Wskazówka:
I can’t remember how old I was when I began collecting second-hand books. I’d like to say eight or nine, but that’s because I want to be thought of as bookishly precocious. In fact, going by the purchase dates I bothered to scribble in the volumes in my collection, I must have been about 12. I’ll settle for that. Twelve’s good. There are worse things to do when you’re twelve. My father wasn’t so sure. From the very beginning, he turned his nose up at my bringing books home before I’d read the previous ones. He didn’t understand that books could just sit on shelves, unopened, and still satisfy whatever need drove someone to collect them. ‘It would be like me ordering a meal and not eating it,’ he said. An eventuality that was, indeed, inconceivable. ‘I’ll open them all one day,’ I told him.
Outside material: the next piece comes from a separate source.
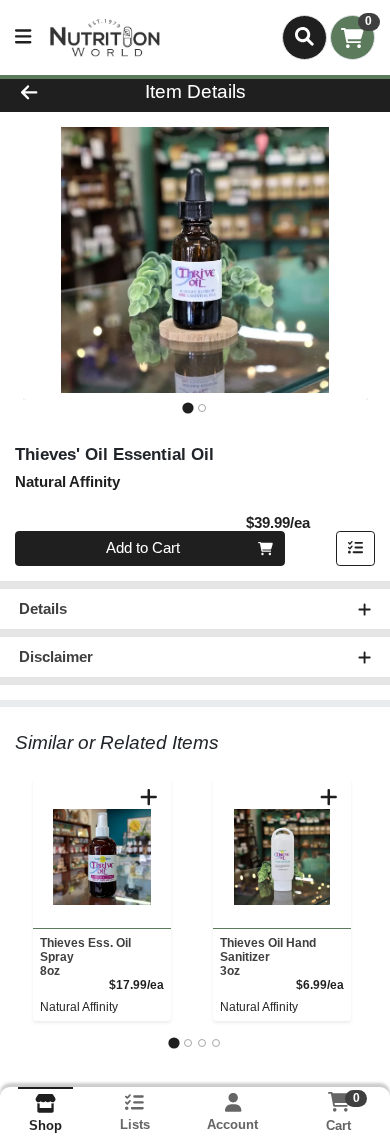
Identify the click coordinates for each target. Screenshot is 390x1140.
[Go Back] (60, 92)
But the truth is there remain hundreds I haven’t opened yet. Cold on my shelves, they stare out at me, with chill reproach. But who is to say the hour won’t yet come when they are needed?
My mother was a reader and understood my passion but nevertheless she also had an issue with it. The books I was bringing home stank the house out. Hardly surprising, given where I found them - on market stalls and in junk shops, floating in public drains or tied up in bundles waiting for the dustbin men to collect them. ‘The smell’s so bad people will stop visiting us,’ my mother complained. To avoid trouble, I would spread out the most sodden books in front of the electric fire in my bedroom, but the smell, like that of burning shoe leather, was no better received.
I have called my zeal for getting hold of second-hand books “collecting” but that’s too grand a word for what I did. I just wanted to own as many books as I could.
Well, some people may say that in the digital age my library has run its course. So shall I get rid of it? I’m not talking about selling to turn a profit. I bought many of these books for pennies each and I’d do well to get that number of pennies back. But I could save a little space. I could replaster the walls and hang paintings. Yet I am unable to. The truth is, their presence alone remains vital to me. Books breathe as trees do. With all the books gone our mental climate will change. No matter that I can quickly find a digital version of a novel I’m looking for, I still fly into a rage when I discover I no longer have it, and remember who borrowed it and failed to return it. For me it is irreplaceable. It has my scribblings in it. The marginal expletives. The turned-down pages. And you don’t get that on a Kindle, or a free e-book courtesy of Project Gutenberg.